Description of the task :: Nothing below is to be printed except the lines between the line holding "RELATÓRIO DE TRANSPARÊNCIA" and the line holding "Cesta de Serviços (45, 1762)", inclusive, each exactly as it appears.
(Beginning of Working data)
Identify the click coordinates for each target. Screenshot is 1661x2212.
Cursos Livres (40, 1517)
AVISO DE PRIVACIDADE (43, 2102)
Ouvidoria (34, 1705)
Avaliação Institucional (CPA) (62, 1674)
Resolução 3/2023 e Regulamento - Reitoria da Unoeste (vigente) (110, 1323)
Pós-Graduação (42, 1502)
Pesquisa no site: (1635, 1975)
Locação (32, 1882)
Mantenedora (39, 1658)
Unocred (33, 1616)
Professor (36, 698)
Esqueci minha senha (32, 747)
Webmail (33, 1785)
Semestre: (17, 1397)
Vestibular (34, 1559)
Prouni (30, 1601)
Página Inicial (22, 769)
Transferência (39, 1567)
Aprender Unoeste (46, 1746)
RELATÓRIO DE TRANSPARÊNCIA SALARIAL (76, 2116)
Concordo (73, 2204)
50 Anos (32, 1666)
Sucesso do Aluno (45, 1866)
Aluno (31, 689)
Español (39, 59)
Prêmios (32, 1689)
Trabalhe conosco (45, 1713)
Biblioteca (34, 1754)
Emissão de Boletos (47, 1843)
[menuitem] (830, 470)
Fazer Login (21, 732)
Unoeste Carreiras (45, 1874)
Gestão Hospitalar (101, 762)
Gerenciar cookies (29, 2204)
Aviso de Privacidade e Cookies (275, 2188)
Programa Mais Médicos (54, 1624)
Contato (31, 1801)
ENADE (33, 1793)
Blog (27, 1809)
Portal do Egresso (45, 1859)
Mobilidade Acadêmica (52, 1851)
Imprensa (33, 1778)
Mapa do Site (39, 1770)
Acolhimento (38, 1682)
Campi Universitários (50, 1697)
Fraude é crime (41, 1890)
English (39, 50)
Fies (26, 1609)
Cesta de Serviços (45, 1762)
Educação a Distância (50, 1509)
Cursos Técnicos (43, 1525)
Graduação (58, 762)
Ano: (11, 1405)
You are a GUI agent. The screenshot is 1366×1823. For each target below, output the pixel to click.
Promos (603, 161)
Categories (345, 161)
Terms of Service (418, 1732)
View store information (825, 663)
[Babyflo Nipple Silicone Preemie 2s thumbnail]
(End of Working data)
Response below ::
RELATÓRIO DE TRANSPARÊNCIA SALARIAL (76, 2116)
Concordo (73, 2204)
50 Anos (32, 1666)
Sucesso do Aluno (45, 1866)
Aluno (31, 689)
Español (39, 59)
Prêmios (32, 1689)
Trabalhe conosco (45, 1713)
Biblioteca (34, 1754)
Emissão de Boletos (47, 1843)
[menuitem] (830, 470)
Fazer Login (21, 732)
Unoeste Carreiras (45, 1874)
Gestão Hospitalar (101, 762)
Gerenciar cookies (29, 2204)
Aviso de Privacidade e Cookies (275, 2188)
Programa Mais Médicos (54, 1624)
Contato (31, 1801)
ENADE (33, 1793)
Blog (27, 1809)
Portal do Egresso (45, 1859)
Mobilidade Acadêmica (52, 1851)
Imprensa (33, 1778)
Mapa do Site (39, 1770)
Acolhimento (38, 1682)
Campi Universitários (50, 1697)
Fraude é crime (41, 1890)
English (39, 50)
Fies (26, 1609)
Cesta de Serviços (45, 1762)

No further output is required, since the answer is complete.